Even worse for Dentistry was the advent of Zirconia—a metal that came from nuclear power plants (and belongs there) that many believe is “all-ceramic.” Zirconia restorations are also butt-joint in nature. There are no standards for Zirconia, and it has never really been tested. Nevertheless, its use has become quite popular because it is inexpensive, and it is white. One major drawback of Zirconia is that it is extremely hard and difficult to work with. Dentistry is not lifetime, and that Zirconia restoration will undoubtedly require replacement at some future date. It will be quite difficult to remove that Zirconia restoration because it is so hard to cut.
Zirconia is not “all-ceramic,” but falls into the realm of “non-precious metals.” [Zirconia is a metal on the periodic table]. But there are other non-precious alloys that are castable. These are also hard materials. Unlike precious metal alloys, non-precious metals do not cast “true.” An alloy that casts “true” fits on the die perfectly immediately upon divestiture. Non-precious alloys often have to be adjusted internally to fit back on the die. There is no comparison with the precision fit of precious metal alloys. Also, porcelain does not bond as well to non-precious alloys as it does to precious metal alloys.
When I gave a presentation at ADA’s Annual Session many years ago, the Annual Session Committee insisted on viewing all of my slides before hand to make sure I was not selling any product or promoting any particular company. Since that time, I have noticed that an increasing number of educational venues want speakers to come with their own financial sponsors to save on honoraria. This is a complete departure from the ADA’s original policy that corporatism was not to infiltrate dental education. In a way, asking speakers to come with corporate sponsors is like “wanting your cake and eating it too.” They want speakers to be unbiased in their educational presentations, but corporate sponsorship comes with a price. Companies want publicity for their products, and they are paying for just that. Can you blame them?
Corporate entities are so much different today than they were at the beginning of my career. In the beginning of my career, they seemed to care deeply about dental education, and they were interested in working with practicing dentists who had evidence for the longevity of their products. I got to know many of the representatives in the laboratory departments of these companies and we had a great deal of mutual respect and sharing of information. Today, it seems that those same corporate entities care only about their bottom line. As long as sales are occurring, they could care less about the opinions of practicing dentists. I have written letters to the current presidents of these companies about various issues. I’m lucky if I ever get a response!

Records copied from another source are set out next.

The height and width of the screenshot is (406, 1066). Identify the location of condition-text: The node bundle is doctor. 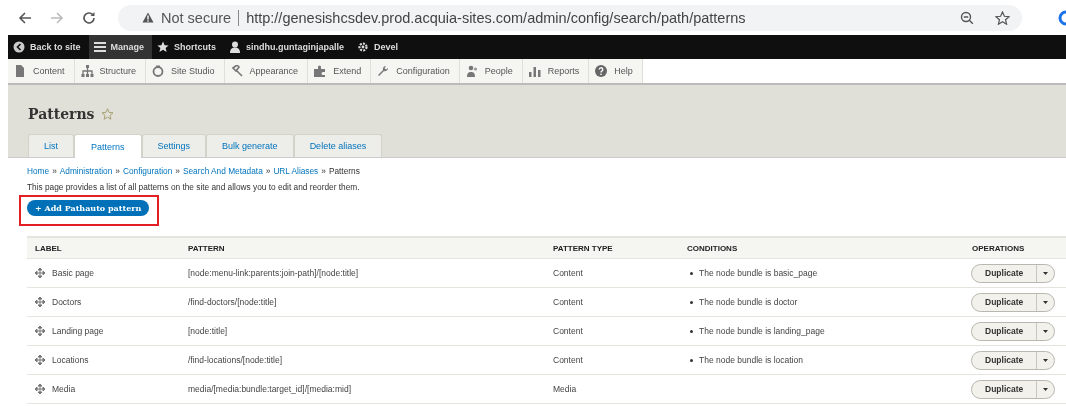
(748, 302). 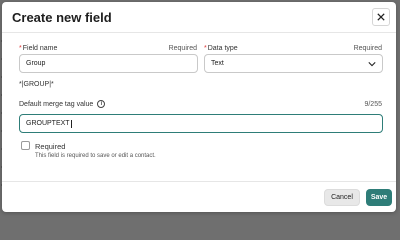 What do you see at coordinates (36, 64) in the screenshot?
I see `field-name-value: Group` at bounding box center [36, 64].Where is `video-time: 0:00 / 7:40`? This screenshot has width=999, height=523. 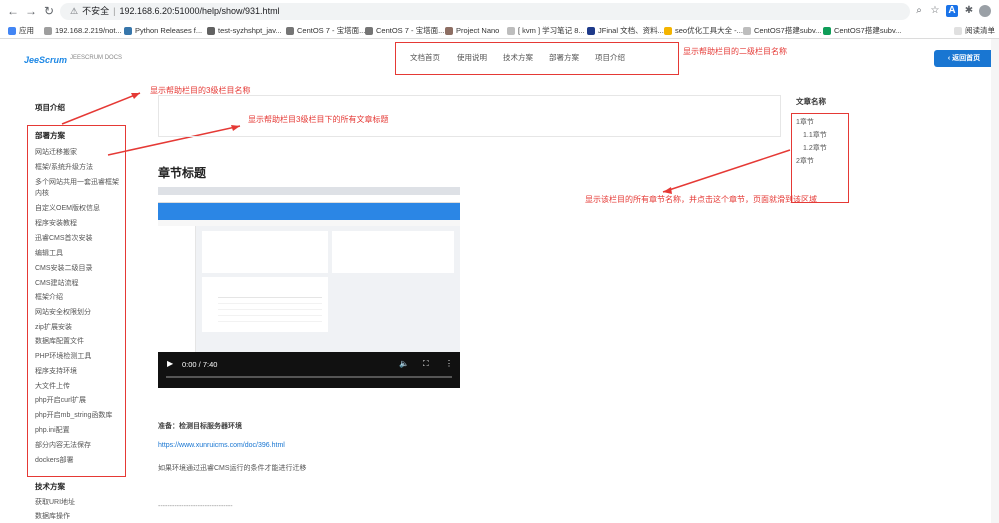 video-time: 0:00 / 7:40 is located at coordinates (200, 364).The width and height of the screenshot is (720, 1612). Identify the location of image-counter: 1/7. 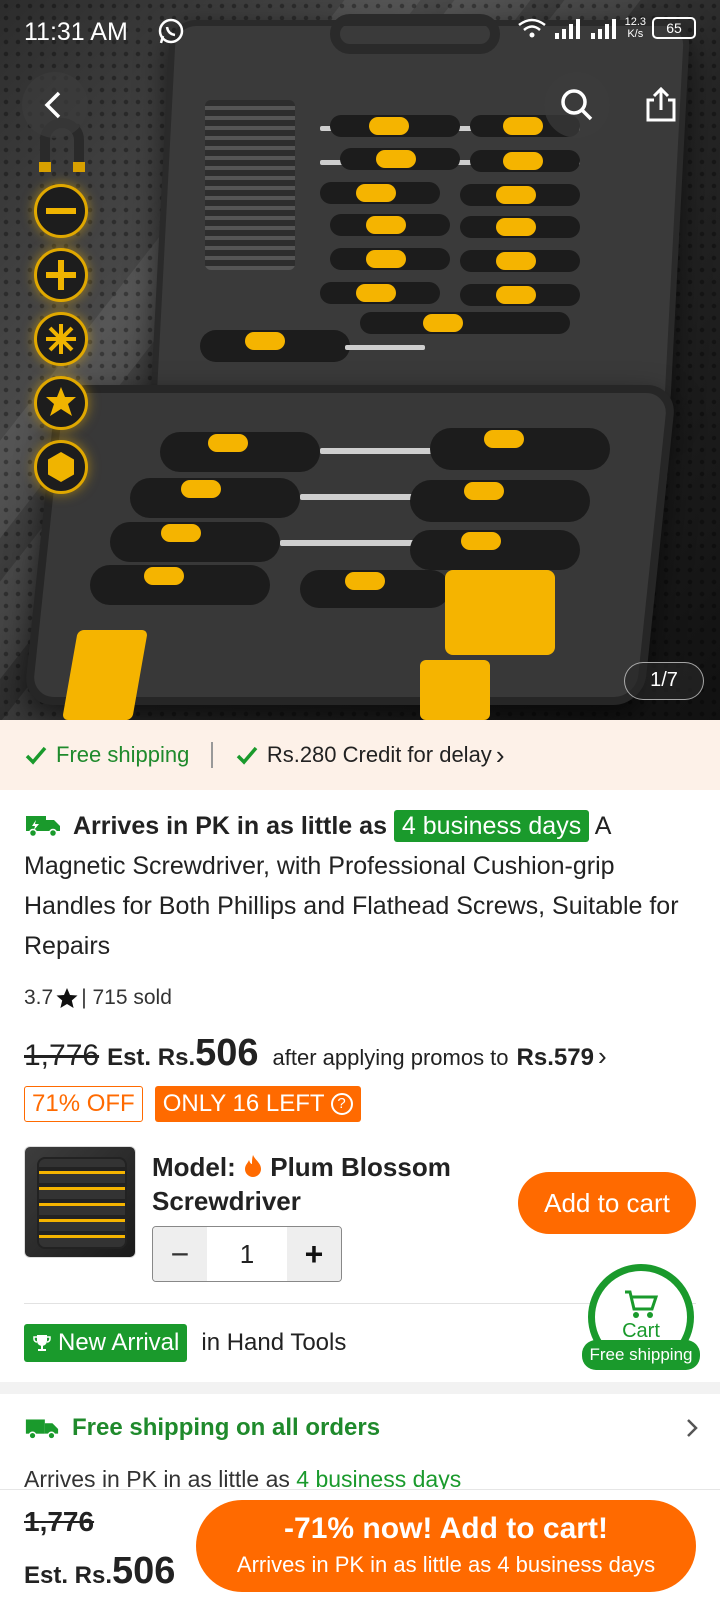
(664, 681).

The real issue is that the Dental profession—dental companies, dental laboratories, and dentists–need to have frank and honest discussions about materials and products. We should aspire to high standards and our allegiance must always be first to patients, and not to corporate entities. And we should demand that corporate entities step up to the plate and work honestly with the practicing dentists. We want them to care as much about our patients as we do.